PROVIDED DATA →
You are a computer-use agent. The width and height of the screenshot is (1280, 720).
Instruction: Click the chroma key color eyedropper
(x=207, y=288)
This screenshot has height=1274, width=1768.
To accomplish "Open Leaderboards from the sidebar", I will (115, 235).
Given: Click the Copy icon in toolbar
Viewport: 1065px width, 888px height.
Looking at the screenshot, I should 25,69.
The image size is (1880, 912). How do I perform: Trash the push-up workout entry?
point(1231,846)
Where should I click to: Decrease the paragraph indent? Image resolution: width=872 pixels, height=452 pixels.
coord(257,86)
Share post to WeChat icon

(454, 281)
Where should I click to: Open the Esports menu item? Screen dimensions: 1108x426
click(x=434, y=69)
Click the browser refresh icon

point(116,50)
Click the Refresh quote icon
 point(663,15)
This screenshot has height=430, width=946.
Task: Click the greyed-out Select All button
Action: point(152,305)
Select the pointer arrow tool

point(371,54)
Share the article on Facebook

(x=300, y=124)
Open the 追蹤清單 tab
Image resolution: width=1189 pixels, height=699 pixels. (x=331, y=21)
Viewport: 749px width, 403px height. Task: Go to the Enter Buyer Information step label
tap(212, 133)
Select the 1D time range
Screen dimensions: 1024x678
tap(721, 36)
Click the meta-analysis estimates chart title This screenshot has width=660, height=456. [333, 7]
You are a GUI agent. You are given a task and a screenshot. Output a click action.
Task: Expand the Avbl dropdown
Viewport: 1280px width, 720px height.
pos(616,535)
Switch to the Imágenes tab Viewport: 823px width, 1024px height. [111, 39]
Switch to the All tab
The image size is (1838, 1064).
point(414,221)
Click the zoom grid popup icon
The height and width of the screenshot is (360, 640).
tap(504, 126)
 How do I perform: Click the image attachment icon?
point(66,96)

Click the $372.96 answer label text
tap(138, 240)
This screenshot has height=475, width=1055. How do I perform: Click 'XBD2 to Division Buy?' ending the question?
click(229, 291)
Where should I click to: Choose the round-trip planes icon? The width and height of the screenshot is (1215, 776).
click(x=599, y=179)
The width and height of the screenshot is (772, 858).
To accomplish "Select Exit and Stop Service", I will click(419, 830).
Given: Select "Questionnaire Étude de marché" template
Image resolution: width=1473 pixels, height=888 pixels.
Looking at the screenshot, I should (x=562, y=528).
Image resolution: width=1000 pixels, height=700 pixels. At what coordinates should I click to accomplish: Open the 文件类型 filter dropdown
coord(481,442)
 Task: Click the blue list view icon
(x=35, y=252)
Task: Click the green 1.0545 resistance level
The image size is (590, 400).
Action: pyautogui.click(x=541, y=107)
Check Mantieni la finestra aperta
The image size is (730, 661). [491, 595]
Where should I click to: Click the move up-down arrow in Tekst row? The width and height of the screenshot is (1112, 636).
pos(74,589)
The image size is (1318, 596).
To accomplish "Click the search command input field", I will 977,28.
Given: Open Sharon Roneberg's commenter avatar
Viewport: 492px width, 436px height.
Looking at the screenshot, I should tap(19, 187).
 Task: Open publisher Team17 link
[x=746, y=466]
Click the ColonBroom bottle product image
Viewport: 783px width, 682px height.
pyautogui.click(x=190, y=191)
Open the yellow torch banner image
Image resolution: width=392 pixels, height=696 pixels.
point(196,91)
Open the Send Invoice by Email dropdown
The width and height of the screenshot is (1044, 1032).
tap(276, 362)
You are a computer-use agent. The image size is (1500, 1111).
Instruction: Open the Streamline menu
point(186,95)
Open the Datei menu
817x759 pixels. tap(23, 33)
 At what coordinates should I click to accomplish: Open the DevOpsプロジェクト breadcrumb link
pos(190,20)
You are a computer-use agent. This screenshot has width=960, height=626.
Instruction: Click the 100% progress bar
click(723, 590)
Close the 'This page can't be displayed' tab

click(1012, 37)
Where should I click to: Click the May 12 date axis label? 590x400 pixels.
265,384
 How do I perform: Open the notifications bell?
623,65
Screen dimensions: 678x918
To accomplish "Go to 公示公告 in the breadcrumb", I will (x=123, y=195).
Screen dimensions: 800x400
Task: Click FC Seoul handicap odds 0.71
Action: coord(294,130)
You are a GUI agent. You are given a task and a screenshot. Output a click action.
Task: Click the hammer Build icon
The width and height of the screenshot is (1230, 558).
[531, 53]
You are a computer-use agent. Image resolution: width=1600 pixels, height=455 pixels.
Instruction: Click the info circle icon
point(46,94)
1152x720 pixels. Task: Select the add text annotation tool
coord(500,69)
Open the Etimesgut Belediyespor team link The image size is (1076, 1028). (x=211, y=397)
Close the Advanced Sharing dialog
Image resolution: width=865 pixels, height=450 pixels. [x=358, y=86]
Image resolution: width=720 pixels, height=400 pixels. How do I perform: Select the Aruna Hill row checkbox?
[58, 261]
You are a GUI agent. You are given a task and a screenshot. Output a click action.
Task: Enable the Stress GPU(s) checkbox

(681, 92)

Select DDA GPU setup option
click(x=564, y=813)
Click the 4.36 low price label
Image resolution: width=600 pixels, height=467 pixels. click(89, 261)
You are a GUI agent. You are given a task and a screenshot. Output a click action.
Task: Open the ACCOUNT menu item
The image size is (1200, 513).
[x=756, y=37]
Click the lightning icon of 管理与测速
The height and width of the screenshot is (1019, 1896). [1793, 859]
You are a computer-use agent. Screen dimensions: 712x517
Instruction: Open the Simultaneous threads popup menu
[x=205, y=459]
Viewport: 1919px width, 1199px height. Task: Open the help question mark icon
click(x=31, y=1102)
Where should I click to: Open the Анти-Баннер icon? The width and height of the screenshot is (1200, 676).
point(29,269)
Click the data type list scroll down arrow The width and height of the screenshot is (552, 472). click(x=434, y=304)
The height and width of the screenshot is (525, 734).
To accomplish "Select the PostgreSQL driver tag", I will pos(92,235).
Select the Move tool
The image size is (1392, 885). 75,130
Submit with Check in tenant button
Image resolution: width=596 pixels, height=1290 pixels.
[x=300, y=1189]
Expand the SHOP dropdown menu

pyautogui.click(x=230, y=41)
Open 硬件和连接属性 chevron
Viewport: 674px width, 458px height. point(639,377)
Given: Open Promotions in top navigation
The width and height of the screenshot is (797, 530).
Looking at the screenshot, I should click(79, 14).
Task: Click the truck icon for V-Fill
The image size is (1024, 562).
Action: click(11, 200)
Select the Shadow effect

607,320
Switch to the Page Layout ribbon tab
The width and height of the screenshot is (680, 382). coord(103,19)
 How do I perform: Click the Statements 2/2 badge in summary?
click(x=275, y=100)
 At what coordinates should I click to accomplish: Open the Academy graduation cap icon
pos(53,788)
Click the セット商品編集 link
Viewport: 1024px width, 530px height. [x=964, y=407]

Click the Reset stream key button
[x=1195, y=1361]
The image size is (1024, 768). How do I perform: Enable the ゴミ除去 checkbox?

WORK REQUEST → Could you copy every record above exactly as written?

ANSWER SECTION →
You are a computer-use agent. The width and height of the screenshot is (1280, 720).
Instruction: Click the chroma key color eyedropper
(x=207, y=288)
This screenshot has height=1274, width=1768.
To accomplish "Open Leaderboards from the sidebar", I will (115, 235).
Given: Click the Copy icon in toolbar
Viewport: 1065px width, 888px height.
Looking at the screenshot, I should 25,69.
The image size is (1880, 912). How do I perform: Trash the push-up workout entry?
point(1231,846)
Where should I click to: Decrease the paragraph indent? Image resolution: width=872 pixels, height=452 pixels.
coord(257,86)
Share post to WeChat icon

(454, 281)
Where should I click to: Open the Esports menu item? Screen dimensions: 1108x426
click(x=434, y=69)
Click the browser refresh icon

point(116,50)
Click the Refresh quote icon
 point(663,15)
This screenshot has height=430, width=946.
Task: Click the greyed-out Select All button
Action: point(152,305)
Select the pointer arrow tool

point(371,54)
Share the article on Facebook

(x=300, y=124)
Open the 追蹤清單 tab
Image resolution: width=1189 pixels, height=699 pixels. (x=331, y=21)
Viewport: 749px width, 403px height. Task: Go to the Enter Buyer Information step label
tap(212, 133)
Select the 1D time range
Screen dimensions: 1024x678
tap(721, 36)
Click the meta-analysis estimates chart title This screenshot has width=660, height=456. [333, 7]
You are a GUI agent. You are given a task and a screenshot. Output a click action.
Task: Expand the Avbl dropdown
Viewport: 1280px width, 720px height.
pos(616,535)
Switch to the Imágenes tab Viewport: 823px width, 1024px height. [111, 39]
Switch to the All tab
The image size is (1838, 1064).
point(414,221)
Click the zoom grid popup icon
The height and width of the screenshot is (360, 640).
tap(504, 126)
 How do I perform: Click the image attachment icon?
point(66,96)

Click the $372.96 answer label text
tap(138, 240)
This screenshot has height=475, width=1055. How do I perform: Click 'XBD2 to Division Buy?' ending the question?
click(229, 291)
Where should I click to: Choose the round-trip planes icon? The width and height of the screenshot is (1215, 776).
click(x=599, y=179)
The width and height of the screenshot is (772, 858).
To accomplish "Select Exit and Stop Service", I will click(419, 830).
Given: Select "Questionnaire Étude de marché" template
Image resolution: width=1473 pixels, height=888 pixels.
Looking at the screenshot, I should (x=562, y=528).
Image resolution: width=1000 pixels, height=700 pixels. At what coordinates should I click to accomplish: Open the 文件类型 filter dropdown
coord(481,442)
 Task: Click the blue list view icon
(x=35, y=252)
Task: Click the green 1.0545 resistance level
The image size is (590, 400).
Action: pyautogui.click(x=541, y=107)
Check Mantieni la finestra aperta
The image size is (730, 661). [491, 595]
Where should I click to: Click the move up-down arrow in Tekst row? The width and height of the screenshot is (1112, 636).
pos(74,589)
The image size is (1318, 596).
To accomplish "Click the search command input field", I will 977,28.
Given: Open Sharon Roneberg's commenter avatar
Viewport: 492px width, 436px height.
Looking at the screenshot, I should tap(19, 187).
 Task: Open publisher Team17 link
[x=746, y=466]
Click the ColonBroom bottle product image
Viewport: 783px width, 682px height.
pyautogui.click(x=190, y=191)
Open the yellow torch banner image
Image resolution: width=392 pixels, height=696 pixels.
point(196,91)
Open the Send Invoice by Email dropdown
The width and height of the screenshot is (1044, 1032).
tap(276, 362)
You are a computer-use agent. The image size is (1500, 1111).
Instruction: Open the Streamline menu
point(186,95)
Open the Datei menu
817x759 pixels. tap(23, 33)
 At what coordinates should I click to accomplish: Open the DevOpsプロジェクト breadcrumb link
pos(190,20)
You are a computer-use agent. This screenshot has width=960, height=626.
Instruction: Click the 100% progress bar
click(723, 590)
Close the 'This page can't be displayed' tab

click(1012, 37)
Where should I click to: Click the May 12 date axis label? 590x400 pixels.
265,384
 How do I perform: Open the notifications bell?
623,65
Screen dimensions: 678x918
To accomplish "Go to 公示公告 in the breadcrumb", I will (x=123, y=195).
Screen dimensions: 800x400
Task: Click FC Seoul handicap odds 0.71
Action: coord(294,130)
You are a GUI agent. You are given a task and a screenshot. Output a click action.
Task: Click the hammer Build icon
The width and height of the screenshot is (1230, 558).
[531, 53]
You are a computer-use agent. Image resolution: width=1600 pixels, height=455 pixels.
Instruction: Click the info circle icon
point(46,94)
1152x720 pixels. Task: Select the add text annotation tool
coord(500,69)
Open the Etimesgut Belediyespor team link The image size is (1076, 1028). (x=211, y=397)
Close the Advanced Sharing dialog
Image resolution: width=865 pixels, height=450 pixels. [x=358, y=86]
Image resolution: width=720 pixels, height=400 pixels. How do I perform: Select the Aruna Hill row checkbox?
[58, 261]
You are a GUI agent. You are given a task and a screenshot. Output a click action.
Task: Enable the Stress GPU(s) checkbox

(681, 92)

Select DDA GPU setup option
click(x=564, y=813)
Click the 4.36 low price label
Image resolution: width=600 pixels, height=467 pixels. click(89, 261)
You are a GUI agent. You are given a task and a screenshot. Output a click action.
Task: Open the ACCOUNT menu item
The image size is (1200, 513).
[x=756, y=37]
Click the lightning icon of 管理与测速
The height and width of the screenshot is (1019, 1896). [1793, 859]
You are a computer-use agent. Screen dimensions: 712x517
Instruction: Open the Simultaneous threads popup menu
[x=205, y=459]
Viewport: 1919px width, 1199px height. Task: Open the help question mark icon
click(x=31, y=1102)
Where should I click to: Open the Анти-Баннер icon? The width and height of the screenshot is (1200, 676).
point(29,269)
Click the data type list scroll down arrow The width and height of the screenshot is (552, 472). click(x=434, y=304)
The height and width of the screenshot is (525, 734).
To accomplish "Select the PostgreSQL driver tag", I will pos(92,235).
Select the Move tool
The image size is (1392, 885). 75,130
Submit with Check in tenant button
Image resolution: width=596 pixels, height=1290 pixels.
[x=300, y=1189]
Expand the SHOP dropdown menu

pyautogui.click(x=230, y=41)
Open 硬件和连接属性 chevron
Viewport: 674px width, 458px height. point(639,377)
Given: Open Promotions in top navigation
The width and height of the screenshot is (797, 530).
Looking at the screenshot, I should click(79, 14).
Task: Click the truck icon for V-Fill
The image size is (1024, 562).
Action: click(11, 200)
Select the Shadow effect

607,320
Switch to the Page Layout ribbon tab
The width and height of the screenshot is (680, 382). coord(103,19)
 How do I perform: Click the Statements 2/2 badge in summary?
click(x=275, y=100)
 At what coordinates should I click to accomplish: Open the Academy graduation cap icon
pos(53,788)
Click the セット商品編集 link
Viewport: 1024px width, 530px height. [x=964, y=407]

Click the Reset stream key button
[x=1195, y=1361]
The image size is (1024, 768). How do I perform: Enable the ゴミ除去 checkbox?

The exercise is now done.